Friday, 21 September 2012

7. Progress Pictures

These are just some recent pictures, a state of the nation update from the Lithops patch.

A reddish maroon L. aucampiae from Francois Hoes.

L. gracilidelineata
L. julii from Francois Hoes. Two are reminiscent of that kiku... whatsa name sort.

L. julii with nice reticulated pattern.

L. karasmontana from Francois Hoes
L. karasmontana from Francois Hoes

L. karasmontana from Francois Hoes

L. lesliei. A purplish one too – yipee! Frieda’s purple rinse?
L. salicola. A wine god red one from Francois Hoes.

Adult of mysterious parentage from garden centre. L. aucampiae me thinks.

Also of suspicious lineage. I think L. lesliei.  It has very faint peachy undertones. Interesting.
L. karasmontana. Nice reddish ones from Francois Hoes.

Saturday, 1 September 2012

6. Sowing Lithops Seeds

I prefer to sow in spring and start seedlings off with the same substrate I use for adult plants (2). To prevent it falling through the drainage holes I put a little piece of shade cloth in the bottom of the pot (1). Good results can be obtained by filling the top 5 - 10mm of the pot with fine silica sand and then sowing seeds onto that (3 - 6). After sowing I cover the seeds with a thin layer of medium sand. This allows the roots to anchor themselves quickly and easily. The seedlings stay upright supported between the medium sized sand particles. If you sow directly onto the substrate, a portion of the seeds will land on gravel particles or pieces of bark and for a Lithops seed which is so small it’s hardly visible that’s the equivalent of being stranded on a large rock. If it does germinate it will battle to anchor itself and grow.

━━━━━━━━━━

# EXERCISE SET:
a) Amend the Lithops text from "L. salicola. A" to "ones from Francois Hoes." so that "garden centre" is replaced by "nursery".
b) Extend the Lithops text, beginning after its final sentence.

# DATA BLOCK:
━━━━━━━━━━

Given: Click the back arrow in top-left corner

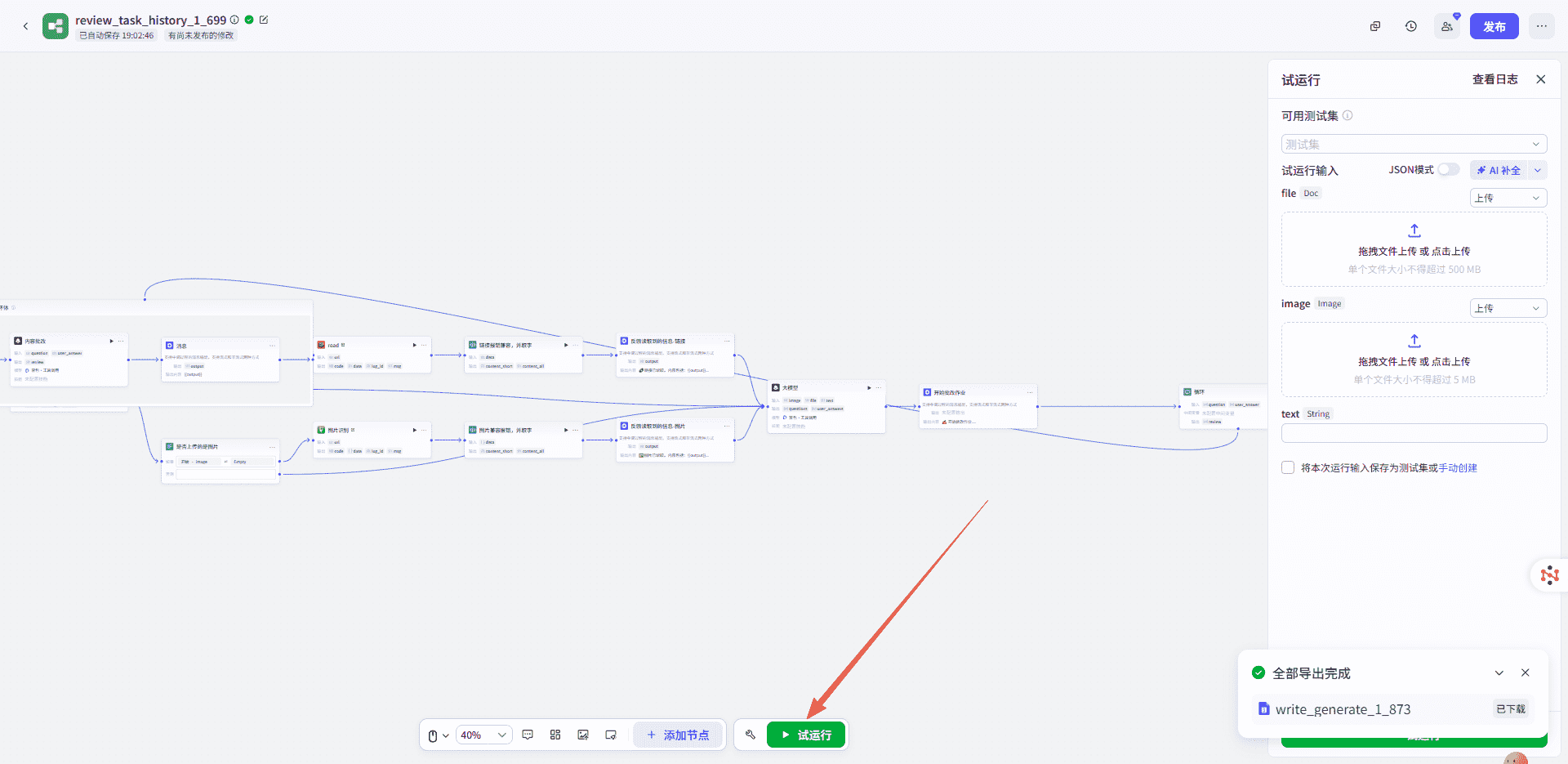Looking at the screenshot, I should click(25, 26).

━━━━━━━━━━

# EXPECTED RESULTS:
a)
L. salicola. A wine god red one from Francois Hoes.

Adult of mysterious parentage from nursery. L. aucampiae me thinks.

Also of suspicious lineage. I think L. lesliei.  It has very faint peachy undertones. Interesting.
L. karasmontana. Nice reddish ones from Francois Hoes.

b)
Pour the seeds out onto a piece of folded paper (5) so that they can be drawn out into a line and swept off the paper into the pot, using a fine paintbrush. Since my space is limited I like to space seeds individually. It’s a painstaking job especially for a species like L. olivacea which has really tiny seeds but I find it worth the effort. The pot pictured is 8cm in diameter and seeds are spaced so that seedlings can reach a size of at least 5 - 6mm in diameter before they need to be transplanted. Once the seeds are in position I spray them lightly (7) just to get them stuck in place so that they don’t move around when I cover them with the medium sand (8, 9). As a precaution I apply a fungicide once after sowing. Lithops seedlings are the only thing on which I use preventative spraying and this is also the only time I will use a fungicide on Lithops.

Seeds should not be allowed to dry out until germination is complete. I spray them once a day and allow about 14 days before reducing the watering frequency. Sometimes the first tiny plants can be seen within 2 – 4 days.

1. Pot (8cm) with a piece of shade cloth to prevent substrate falling through the drainage holes.

2. Almost fill the pot with substrate. Leave the top 5 – 10mm for fine sand.
3. Top up with fine sand and level the surface. The back of a saw blade works nicely.
4. Some marks on the surface will help to space seeds evenly. The saw blade is handy again.

5. Pour seeds onto a piece of folded paper.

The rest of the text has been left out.